Despite the social and psychological demands that Berlant would point us toward, most often precarity is theorized an emerging labor condition. This is what some call the “casualization” of labor or the making “flexible” of labor, which emerged as post-Fordist, postindustrial capital moved to a “new economy” of information, global networks, increasingly flexible work arrangements, and investments in supposedly “immaterial” forms of labor. Additionally, these shifts in the configuration of labor were accompanied by the reduction of state-sponsored social welfare programs and the increasing privatization of risk and insecurity. In this regard, precarity has been understood as a labor relation that illustrates the dissolution of what was once presumed to be a “contract” between employer and employee and that suggests that opportunities for stable, long-term employment and security have disappeared. In the university, such strained labor relations are most visibly seen in the disappearance on secure, full time positions and tenure-track positions and the increased reliance on casual or flexible teaching arrangements—adjunct and contingent labor.

This re-arrangement of labor has been thirty years or more in the making. In fact, we might follow Angela Mitropoulos’s (2005) lead here and see that the stability of tenured positions was the anomaly in the history of the university. Indeed, for Mitropolous, despite becoming a neologism “precarity” is actually nothing new. “Capital is precarious,” as she writes, and normally so. The gains made for some within Fordist arrangements always came at the detriment of others, namely those who were charged to perform unpaid domestic work, those who were denied full entry into “stabilizing” institutions, such as labor unions and education, as well as the labor of the globally exploited. As Mitropolous writes, “the enclosures and looting of what was once contained as the third world and the affective, unpaid labor of women allowed for the consumerist, affective ‘humanization’ and protectionism of what was always a small part of the Fordist working class.” Bearing this anomalous history in mind, I think, is helpful when come to look at our conditions within the University and begin to consider what it is we might be fighting for.

As National Adjunct Walk Out Day occurred yesterday, I was trapped in an endless administrative meeting, but was following along when possible on Twitter and watching as adjuncts and contingent academics posted pictures and made deeply valid claims for dignity, better working condition, fair pay, and a voice in the governance of the university. These are all fights we must participate in and support, but while the day, over all, was quite inspiring, the unfinished work of race and gender equality wove its way through the conversations. Claims that “we are all precarious” are easily met with deeper questions like, “Who is this we?” “What history of the university are we telling?” “What does that history romanticize?” “What does it obscure?” And, perhaps most importantly, how does an obscured vision cloud our perceptions of what’s possible?

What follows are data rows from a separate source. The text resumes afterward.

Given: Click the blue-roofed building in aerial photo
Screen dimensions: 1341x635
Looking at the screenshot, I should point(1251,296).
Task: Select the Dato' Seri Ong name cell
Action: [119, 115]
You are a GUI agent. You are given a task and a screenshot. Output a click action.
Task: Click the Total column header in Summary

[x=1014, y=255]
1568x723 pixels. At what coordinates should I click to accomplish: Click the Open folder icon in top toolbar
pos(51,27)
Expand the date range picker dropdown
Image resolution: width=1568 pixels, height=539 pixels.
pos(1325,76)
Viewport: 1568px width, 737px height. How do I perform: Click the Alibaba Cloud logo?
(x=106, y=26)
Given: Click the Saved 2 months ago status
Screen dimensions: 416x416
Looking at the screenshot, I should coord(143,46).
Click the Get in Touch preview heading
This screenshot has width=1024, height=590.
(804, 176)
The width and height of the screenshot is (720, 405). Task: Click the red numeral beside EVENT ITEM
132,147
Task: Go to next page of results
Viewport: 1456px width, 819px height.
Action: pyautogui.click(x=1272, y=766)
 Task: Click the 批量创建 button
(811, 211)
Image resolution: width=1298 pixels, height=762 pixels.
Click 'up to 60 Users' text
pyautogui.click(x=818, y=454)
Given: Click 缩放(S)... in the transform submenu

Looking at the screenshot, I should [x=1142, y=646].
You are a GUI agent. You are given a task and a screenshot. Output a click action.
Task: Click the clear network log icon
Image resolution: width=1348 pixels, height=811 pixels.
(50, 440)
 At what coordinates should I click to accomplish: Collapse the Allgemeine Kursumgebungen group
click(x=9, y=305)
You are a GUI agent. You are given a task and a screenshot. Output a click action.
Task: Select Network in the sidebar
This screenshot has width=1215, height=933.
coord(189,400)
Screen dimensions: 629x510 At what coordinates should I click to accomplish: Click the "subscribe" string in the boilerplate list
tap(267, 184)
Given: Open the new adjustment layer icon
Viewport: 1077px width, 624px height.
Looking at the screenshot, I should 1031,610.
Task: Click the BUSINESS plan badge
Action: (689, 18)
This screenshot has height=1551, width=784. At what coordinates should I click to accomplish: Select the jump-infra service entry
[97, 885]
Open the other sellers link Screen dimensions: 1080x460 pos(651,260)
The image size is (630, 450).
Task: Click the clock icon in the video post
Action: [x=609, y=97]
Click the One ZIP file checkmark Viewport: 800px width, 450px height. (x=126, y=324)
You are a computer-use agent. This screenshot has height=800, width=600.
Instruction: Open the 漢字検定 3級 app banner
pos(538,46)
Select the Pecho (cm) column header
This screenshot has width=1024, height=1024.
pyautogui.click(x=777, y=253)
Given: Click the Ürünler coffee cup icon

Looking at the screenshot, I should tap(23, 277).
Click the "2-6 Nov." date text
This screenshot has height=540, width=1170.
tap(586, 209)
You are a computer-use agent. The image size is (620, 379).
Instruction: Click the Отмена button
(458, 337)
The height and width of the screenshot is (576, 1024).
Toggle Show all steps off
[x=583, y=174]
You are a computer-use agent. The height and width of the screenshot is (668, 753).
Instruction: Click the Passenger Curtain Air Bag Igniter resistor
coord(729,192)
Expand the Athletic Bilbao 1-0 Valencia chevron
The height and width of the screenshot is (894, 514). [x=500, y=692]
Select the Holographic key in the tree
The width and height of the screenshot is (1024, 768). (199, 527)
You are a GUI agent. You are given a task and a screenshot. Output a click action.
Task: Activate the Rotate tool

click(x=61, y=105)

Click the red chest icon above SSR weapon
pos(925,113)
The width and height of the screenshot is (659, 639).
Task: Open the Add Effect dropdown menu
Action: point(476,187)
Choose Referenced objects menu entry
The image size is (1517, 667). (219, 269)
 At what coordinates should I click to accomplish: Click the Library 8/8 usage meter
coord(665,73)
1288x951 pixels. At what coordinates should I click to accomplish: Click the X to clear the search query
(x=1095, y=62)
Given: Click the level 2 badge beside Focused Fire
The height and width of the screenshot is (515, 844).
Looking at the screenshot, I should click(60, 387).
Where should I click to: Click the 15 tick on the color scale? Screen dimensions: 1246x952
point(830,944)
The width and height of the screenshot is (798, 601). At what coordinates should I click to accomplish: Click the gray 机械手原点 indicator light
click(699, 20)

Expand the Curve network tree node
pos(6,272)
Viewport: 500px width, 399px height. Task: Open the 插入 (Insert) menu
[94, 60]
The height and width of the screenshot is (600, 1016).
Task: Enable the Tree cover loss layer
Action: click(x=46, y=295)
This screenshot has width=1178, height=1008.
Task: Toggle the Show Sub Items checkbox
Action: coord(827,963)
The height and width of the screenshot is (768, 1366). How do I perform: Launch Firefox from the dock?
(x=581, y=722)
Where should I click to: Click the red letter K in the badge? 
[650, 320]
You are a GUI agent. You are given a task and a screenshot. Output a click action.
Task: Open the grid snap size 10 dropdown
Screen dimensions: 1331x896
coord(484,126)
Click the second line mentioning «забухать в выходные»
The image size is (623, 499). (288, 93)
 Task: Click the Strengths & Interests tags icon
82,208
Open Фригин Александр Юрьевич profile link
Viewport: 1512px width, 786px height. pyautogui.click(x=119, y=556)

I’d like to point each of us of toward a Twitter essay that Nick Mitchell wrote last night, which you can read here. Nick’s Thesis on Adjunctification are an essential reminder that we have arrived at this moment in the University through a racialized and gendered set of what he calls “experiments” with labor. His work, along with that of Rod Ferguson’s work in The Re-Order of Things are essential readings here and I would like to suggest, before our workshop begins, that in the unfolding of precarity we do well to stay with realization precarity is a guiding logic of capitalism. Claims to stability can easily become points of enclosure, especially so when the privatized anxiety of precarity becomes our guide. Perhaps, then, as we move forward we should equally interrogate our visions for stability as we do the underpinnings of our precarious conditions.

Work Cited

Berlant, Lauren. 2011. Cruel Optimism. Durham, NC: Duke University Press.

Ferguson, Roderick. 2012. The Re-Order of Things: The University and its Pedagogies of Minority Difference. Minneapolis: University of Minnesota Press.